La proximidad es la tercera palabra que me gustaría compartir con ustedes. Hoy celebramos la Santísima
Trinidad. La Trinidad no es un rompecabezas teológico sino el espléndido misterio de la cercanía de
Dios. La Trinidad nos dice que no tenemos un Dios solitario arriba en el cielo, distante e indiferente; No,
es el Padre que nos dio a su Hijo, que se hizo hombre como nosotros, y que, para estar aún más cerca de
nosotros, nos ayuda a llevar el peso de la vida, nos envía su propio Espíritu. El que es Espíritu, viene en
medio de nosotros y, así nos consuela desde dentro, nos trae la ternura de Dios a lo más íntimo. Con
Dios, los pesos de la vida no permanecen sobre nuestros hombros: el Espíritu, a quien nombramos cada
vez que hacemos la señal de la cruz, cuando tocamos nuestros hombros, viene a darnos fuerza, a
alentarnos y a apoyarnos. De hecho, es un especialista para reanimar, para recuperar, para reconstruir. Se
necesita más fuerza para reparar que para construir, para comenzar de nuevo que para volver a
comenzar, para reconciliarse que para llevarse bien. Esta es la fuerza que Dios nos da. Por tanto, el que
viene a Dios no cae, va hacia delante; logra comenzar de nuevo, intentando de nuevo, reconstruyendo.

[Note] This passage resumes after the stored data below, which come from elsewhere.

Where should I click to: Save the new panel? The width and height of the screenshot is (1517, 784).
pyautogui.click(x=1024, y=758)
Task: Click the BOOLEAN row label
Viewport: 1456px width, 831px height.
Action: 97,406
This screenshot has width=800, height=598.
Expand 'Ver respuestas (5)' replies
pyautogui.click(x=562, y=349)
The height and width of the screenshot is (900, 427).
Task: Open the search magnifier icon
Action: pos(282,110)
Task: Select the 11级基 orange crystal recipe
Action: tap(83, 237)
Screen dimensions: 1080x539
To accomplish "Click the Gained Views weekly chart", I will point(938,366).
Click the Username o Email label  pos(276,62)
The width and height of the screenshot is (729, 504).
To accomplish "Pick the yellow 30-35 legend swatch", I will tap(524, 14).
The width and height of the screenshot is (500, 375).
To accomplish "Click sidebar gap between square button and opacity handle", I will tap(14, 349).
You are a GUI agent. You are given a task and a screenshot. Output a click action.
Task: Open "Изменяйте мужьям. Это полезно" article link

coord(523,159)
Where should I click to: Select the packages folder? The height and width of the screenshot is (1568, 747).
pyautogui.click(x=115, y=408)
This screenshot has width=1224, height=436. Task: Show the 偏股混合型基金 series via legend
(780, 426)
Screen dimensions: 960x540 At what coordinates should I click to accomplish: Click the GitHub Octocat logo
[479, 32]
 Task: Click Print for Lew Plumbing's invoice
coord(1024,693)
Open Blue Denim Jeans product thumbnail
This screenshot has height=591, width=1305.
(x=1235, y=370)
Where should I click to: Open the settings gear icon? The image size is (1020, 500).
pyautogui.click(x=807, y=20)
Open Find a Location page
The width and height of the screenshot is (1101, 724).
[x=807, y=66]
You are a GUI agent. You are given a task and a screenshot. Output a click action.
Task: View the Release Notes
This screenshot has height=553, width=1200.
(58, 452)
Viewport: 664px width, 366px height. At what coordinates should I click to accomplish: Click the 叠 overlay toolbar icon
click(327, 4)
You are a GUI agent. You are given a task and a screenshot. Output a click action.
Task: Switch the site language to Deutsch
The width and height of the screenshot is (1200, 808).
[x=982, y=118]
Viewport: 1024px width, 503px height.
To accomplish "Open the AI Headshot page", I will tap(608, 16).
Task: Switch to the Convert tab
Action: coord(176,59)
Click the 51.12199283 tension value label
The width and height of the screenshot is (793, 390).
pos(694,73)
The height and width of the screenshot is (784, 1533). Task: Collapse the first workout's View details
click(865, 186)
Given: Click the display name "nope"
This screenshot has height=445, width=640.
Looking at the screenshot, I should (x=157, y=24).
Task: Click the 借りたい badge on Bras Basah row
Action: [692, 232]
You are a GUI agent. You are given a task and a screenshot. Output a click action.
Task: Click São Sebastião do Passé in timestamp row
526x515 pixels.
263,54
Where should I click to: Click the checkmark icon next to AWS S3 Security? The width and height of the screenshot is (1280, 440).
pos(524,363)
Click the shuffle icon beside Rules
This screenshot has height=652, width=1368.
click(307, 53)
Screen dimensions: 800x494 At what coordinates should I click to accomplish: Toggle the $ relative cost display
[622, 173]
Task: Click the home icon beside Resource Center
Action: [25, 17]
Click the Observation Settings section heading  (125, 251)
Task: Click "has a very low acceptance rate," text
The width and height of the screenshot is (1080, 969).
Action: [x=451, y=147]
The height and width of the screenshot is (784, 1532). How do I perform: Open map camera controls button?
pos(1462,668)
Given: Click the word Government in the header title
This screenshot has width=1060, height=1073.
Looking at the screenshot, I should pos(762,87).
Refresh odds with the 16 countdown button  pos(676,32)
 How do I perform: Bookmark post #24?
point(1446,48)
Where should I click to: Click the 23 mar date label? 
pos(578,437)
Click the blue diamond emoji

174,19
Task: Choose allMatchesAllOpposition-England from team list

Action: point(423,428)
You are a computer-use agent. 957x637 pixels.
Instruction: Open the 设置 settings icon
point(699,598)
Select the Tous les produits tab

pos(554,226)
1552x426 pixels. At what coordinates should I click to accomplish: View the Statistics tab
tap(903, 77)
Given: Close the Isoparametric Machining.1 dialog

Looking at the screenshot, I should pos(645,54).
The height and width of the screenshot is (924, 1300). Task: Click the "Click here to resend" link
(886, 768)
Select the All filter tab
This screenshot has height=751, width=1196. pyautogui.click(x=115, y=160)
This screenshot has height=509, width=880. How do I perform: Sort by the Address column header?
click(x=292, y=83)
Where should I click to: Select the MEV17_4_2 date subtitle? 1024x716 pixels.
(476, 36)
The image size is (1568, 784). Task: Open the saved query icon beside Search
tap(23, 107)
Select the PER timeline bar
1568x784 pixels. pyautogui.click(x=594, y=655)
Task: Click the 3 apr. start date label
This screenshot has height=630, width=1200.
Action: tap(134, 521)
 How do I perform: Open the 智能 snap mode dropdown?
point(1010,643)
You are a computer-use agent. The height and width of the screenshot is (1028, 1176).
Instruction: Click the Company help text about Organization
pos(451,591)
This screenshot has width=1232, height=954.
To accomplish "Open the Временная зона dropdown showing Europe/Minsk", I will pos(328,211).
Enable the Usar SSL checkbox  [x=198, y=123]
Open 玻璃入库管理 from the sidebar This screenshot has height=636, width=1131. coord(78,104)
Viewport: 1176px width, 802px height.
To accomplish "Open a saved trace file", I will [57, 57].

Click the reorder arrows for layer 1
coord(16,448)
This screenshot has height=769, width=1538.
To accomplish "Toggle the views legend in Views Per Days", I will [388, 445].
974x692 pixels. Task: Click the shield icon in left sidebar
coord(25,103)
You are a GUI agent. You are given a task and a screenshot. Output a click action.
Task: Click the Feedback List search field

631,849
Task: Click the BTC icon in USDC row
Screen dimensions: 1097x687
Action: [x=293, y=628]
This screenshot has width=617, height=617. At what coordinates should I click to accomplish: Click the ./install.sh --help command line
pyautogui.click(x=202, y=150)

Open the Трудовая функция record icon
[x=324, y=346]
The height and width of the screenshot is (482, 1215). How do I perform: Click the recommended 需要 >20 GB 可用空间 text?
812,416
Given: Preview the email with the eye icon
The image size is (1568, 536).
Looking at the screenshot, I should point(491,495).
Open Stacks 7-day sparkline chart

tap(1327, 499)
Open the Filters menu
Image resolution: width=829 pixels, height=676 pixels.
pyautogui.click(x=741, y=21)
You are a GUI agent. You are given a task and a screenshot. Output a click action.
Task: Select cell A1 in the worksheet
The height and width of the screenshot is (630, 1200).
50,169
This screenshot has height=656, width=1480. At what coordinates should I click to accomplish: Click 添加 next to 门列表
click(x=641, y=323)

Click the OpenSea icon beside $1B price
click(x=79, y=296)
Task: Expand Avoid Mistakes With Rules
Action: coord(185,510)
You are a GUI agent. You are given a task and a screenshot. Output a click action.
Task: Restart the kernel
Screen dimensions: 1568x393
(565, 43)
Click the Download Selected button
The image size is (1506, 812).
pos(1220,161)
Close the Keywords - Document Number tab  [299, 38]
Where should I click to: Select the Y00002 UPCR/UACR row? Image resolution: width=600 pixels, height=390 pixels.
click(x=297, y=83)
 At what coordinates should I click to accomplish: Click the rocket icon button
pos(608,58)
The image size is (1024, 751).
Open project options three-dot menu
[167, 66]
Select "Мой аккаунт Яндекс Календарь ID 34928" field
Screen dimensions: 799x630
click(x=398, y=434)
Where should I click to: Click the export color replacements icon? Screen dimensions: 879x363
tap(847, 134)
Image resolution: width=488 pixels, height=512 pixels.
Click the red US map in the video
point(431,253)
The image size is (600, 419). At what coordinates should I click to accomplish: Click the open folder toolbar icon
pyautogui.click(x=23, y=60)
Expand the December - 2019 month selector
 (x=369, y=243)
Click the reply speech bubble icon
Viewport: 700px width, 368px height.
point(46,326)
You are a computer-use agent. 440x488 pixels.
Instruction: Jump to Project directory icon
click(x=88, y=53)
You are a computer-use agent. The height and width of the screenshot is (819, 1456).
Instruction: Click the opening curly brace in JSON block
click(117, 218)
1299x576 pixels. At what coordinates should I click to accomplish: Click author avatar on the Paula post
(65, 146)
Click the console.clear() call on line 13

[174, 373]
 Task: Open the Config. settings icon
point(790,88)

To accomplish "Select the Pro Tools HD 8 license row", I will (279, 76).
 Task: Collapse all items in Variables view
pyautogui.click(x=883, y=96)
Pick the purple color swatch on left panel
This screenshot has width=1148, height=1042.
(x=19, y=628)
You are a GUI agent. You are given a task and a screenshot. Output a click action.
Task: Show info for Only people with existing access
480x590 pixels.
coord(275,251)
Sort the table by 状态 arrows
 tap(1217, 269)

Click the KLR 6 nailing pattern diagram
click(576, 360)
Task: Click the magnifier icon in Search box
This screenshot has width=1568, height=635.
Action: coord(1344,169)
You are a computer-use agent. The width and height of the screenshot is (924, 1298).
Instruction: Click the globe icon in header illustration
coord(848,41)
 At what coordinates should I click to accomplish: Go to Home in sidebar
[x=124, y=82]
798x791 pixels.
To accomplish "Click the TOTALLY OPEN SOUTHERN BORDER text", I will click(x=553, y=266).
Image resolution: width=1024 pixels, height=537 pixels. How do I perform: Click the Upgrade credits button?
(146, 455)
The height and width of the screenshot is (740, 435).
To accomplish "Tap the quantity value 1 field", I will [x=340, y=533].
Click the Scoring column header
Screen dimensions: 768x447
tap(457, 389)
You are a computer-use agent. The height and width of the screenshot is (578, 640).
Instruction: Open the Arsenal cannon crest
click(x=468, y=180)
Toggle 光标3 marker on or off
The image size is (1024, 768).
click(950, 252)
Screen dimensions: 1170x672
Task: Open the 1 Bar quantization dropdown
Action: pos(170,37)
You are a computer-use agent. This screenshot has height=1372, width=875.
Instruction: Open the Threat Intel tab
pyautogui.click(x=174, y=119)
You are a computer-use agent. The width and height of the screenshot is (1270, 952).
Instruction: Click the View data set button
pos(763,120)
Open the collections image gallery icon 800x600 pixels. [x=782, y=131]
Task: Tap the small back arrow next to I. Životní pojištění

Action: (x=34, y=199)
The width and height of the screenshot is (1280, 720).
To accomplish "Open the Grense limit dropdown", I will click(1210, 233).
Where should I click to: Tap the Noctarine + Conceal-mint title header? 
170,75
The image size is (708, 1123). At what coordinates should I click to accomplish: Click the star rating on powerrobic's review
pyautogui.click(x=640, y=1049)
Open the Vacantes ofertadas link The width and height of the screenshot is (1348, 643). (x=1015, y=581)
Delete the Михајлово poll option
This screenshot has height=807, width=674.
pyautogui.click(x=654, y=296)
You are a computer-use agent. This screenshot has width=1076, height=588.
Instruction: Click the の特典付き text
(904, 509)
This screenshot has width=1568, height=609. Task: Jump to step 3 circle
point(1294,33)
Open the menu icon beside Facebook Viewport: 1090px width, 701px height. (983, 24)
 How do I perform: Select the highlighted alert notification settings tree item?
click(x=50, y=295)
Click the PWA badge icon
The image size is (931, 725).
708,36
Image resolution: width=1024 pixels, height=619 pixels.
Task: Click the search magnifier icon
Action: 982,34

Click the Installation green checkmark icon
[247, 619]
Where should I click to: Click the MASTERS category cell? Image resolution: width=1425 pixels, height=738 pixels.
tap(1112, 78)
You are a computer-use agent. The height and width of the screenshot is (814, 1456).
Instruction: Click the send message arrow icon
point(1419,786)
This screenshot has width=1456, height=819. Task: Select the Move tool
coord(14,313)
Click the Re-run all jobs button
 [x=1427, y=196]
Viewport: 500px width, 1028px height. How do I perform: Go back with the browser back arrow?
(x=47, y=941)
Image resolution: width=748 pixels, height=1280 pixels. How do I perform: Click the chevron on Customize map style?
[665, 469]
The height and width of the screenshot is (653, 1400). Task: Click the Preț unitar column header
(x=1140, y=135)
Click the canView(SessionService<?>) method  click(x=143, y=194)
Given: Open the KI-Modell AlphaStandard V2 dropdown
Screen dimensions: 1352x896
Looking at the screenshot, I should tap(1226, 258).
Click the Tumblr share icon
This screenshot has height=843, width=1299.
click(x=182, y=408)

El Señor nos insta a recordar para reparar, reconstruir y hacerlo juntos, sin olvidar nunca al que sufre.
¿Qué es el hombre para que pienses en él? Dios nos recuerda, Dios que sana nuestros recuerdos heridos
ungiéndolos con esperanza, Dios que está cerca de nosotros para levantarnos desde dentro, nos ayuda a
ser constructores del bien, consoladores de corazones. Todos pueden hacer un poco de bien, sin esperar
a que otros empiecen… Yo comienzo… Todos pueden consolar a alguien, sin esperar a que se resuelvan
sus problemas… ¿Qué es el hombre? … Es tu gran Sueño, Señor, lo que siempre recuerdas. Que
nosotros también recordemos que vinimos al mundo para dar esperanza y cercanía, porque somos tus
hijos, “Dios de toda consolación” (2 Corintios 1,3).